By PETER GRIFFIN
The Australian owner of the Datareach IT development lab in Napier has until Wednesday to put together a A$10 million ($11.5 million) finance package or its operations on both sides of the Tasman will likely collapse.
Managers of Tennyson Networks have been working furiously with their financial backer, Australian investment firm Neoside, to resurrect a plan to inject capital into the company.
At a shareholders' meeting held in Melbourne on Friday, investors passed a resolution to continue with the Neoside investment plan despite the difficulties Neoside has had in honouring an agreement to supply bridging finance of up to A$2 million. Neoside has two business days to deposit almost A$10 million with Tennyson and save the company.
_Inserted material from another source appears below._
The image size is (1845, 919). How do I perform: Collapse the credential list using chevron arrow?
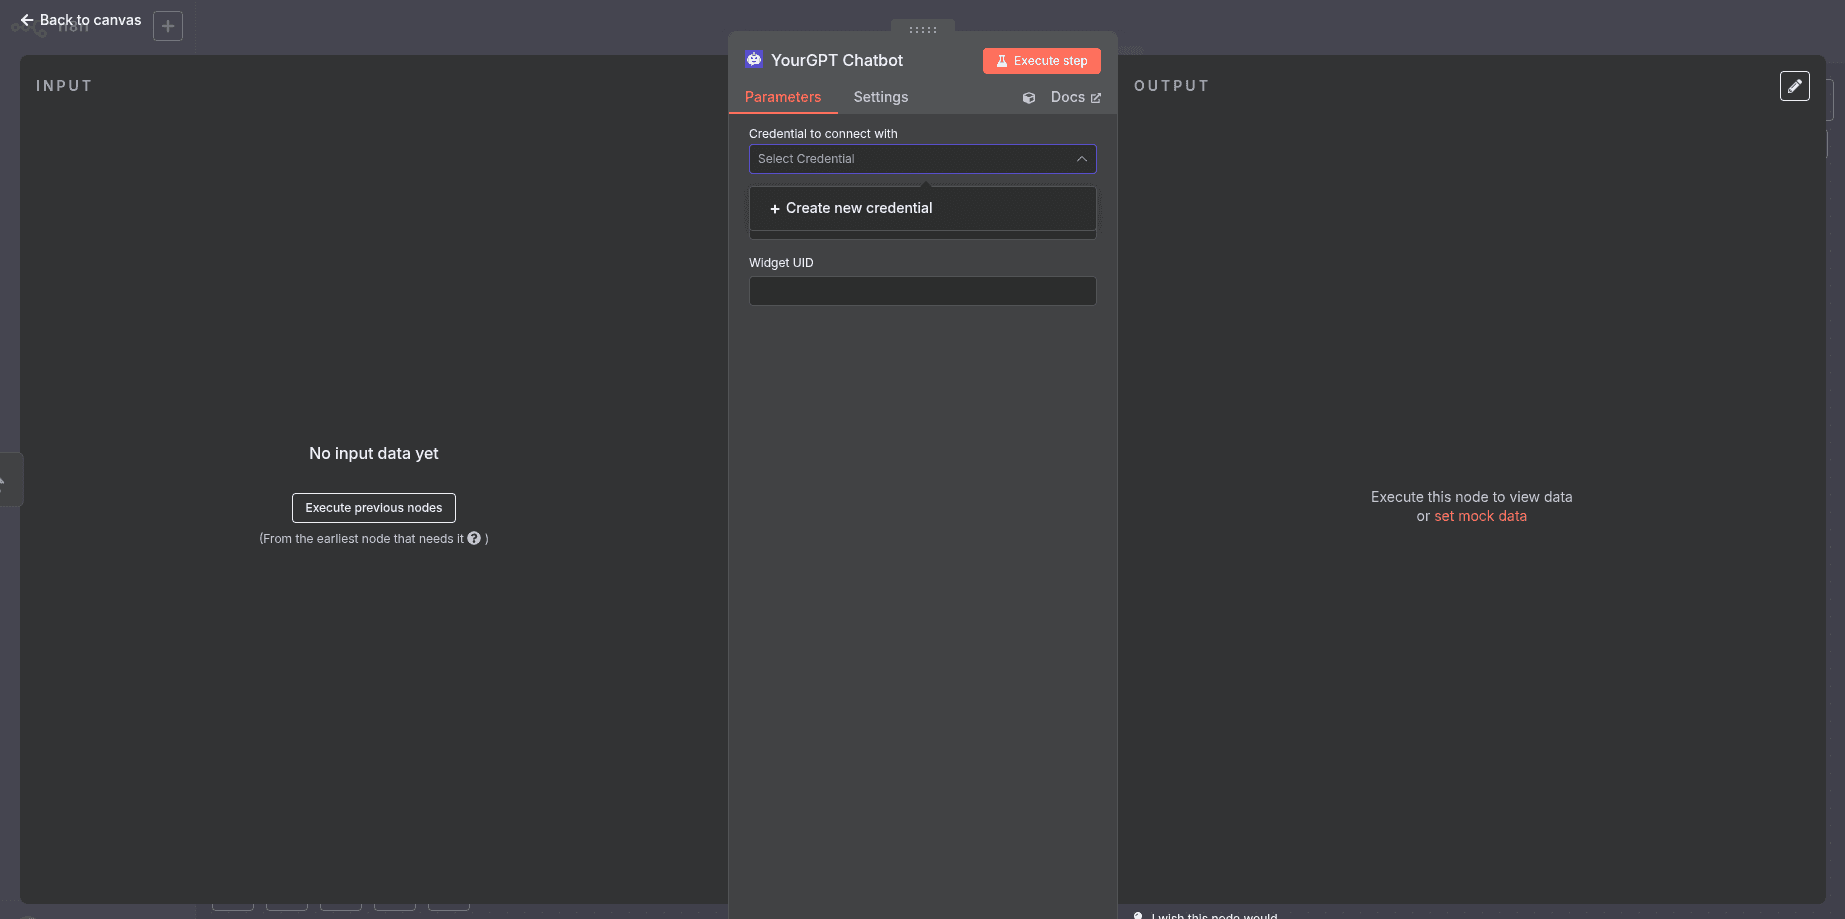pos(1081,159)
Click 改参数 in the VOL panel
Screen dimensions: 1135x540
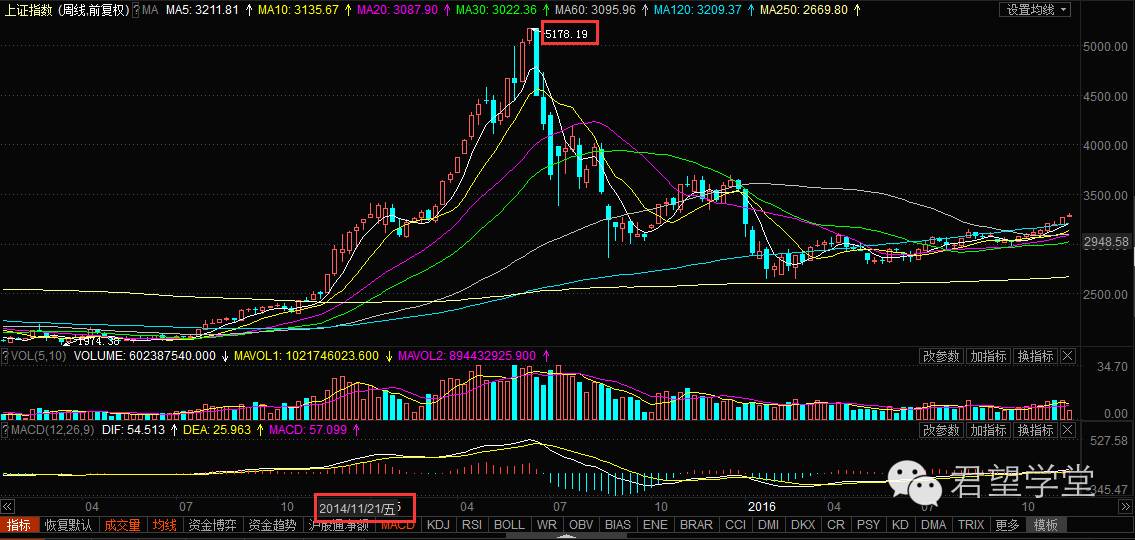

The timing of tomorrow's Melbourne Cup horse race means Wednesday is D-day for the directors of Tennyson and Neoside.
"The Tennyson directors have indicated to me there might be a bit of slippage and it may be Thursday," said Nick Brooke, the PricewaterhouseCoopers administrator overseeing Tennyson.
The 25 Datareach staff working on telecoms and internet products in Napier continue to work on as normal but will be on tenterhooks as Wednesday's deadline approaches.
Even if the company gets its much-needed capital, it may have to re-assemble its Australian workforce from scratch.
Brooke said Tennyson's management were still confident of receiving the money.
Last month Tennyson's shares on the Australian Stock Exchange were suspended.